- INSTRUCTIONS TO FOLLOW: Only the line containing "TIMSS 1995 -Population 1 -SchoolPerformanceAssessment" and those after it, up to the end of the records below, are to be set down, exactly as written.
──────────────────────────────
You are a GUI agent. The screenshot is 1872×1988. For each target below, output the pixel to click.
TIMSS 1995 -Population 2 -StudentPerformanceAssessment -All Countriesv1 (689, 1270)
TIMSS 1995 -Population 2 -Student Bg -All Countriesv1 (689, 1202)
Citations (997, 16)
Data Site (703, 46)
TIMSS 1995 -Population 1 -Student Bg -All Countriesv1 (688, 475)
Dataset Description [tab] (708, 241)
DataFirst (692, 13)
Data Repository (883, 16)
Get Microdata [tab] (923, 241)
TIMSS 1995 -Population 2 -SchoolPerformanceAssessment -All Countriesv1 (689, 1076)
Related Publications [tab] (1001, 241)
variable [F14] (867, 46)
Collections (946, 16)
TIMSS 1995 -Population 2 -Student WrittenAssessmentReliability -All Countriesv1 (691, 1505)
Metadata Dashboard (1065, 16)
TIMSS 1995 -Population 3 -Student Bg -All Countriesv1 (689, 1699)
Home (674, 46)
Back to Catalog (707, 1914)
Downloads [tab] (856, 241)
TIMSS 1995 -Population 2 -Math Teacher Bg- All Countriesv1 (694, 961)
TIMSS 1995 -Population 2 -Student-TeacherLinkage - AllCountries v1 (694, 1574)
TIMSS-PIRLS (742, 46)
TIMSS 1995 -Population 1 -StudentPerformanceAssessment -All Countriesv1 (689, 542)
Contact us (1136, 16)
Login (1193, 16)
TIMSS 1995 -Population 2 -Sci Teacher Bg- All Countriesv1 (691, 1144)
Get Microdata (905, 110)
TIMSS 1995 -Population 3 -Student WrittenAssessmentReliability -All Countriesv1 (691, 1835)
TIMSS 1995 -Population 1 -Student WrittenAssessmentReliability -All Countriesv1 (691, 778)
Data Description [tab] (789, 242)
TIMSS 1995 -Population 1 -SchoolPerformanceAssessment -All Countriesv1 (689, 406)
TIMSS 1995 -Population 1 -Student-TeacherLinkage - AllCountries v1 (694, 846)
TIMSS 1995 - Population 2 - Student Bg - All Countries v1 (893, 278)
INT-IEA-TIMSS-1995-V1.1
──────────────────────────────
- OUTPUT:
TIMSS 1995 -Population 1 -SchoolPerformanceAssessment -All Countriesv1 (689, 406)
TIMSS 1995 -Population 1 -Student-TeacherLinkage - AllCountries v1 (694, 846)
TIMSS 1995 - Population 2 - Student Bg - All Countries v1 (893, 278)
INT-IEA-TIMSS-1995-V1.1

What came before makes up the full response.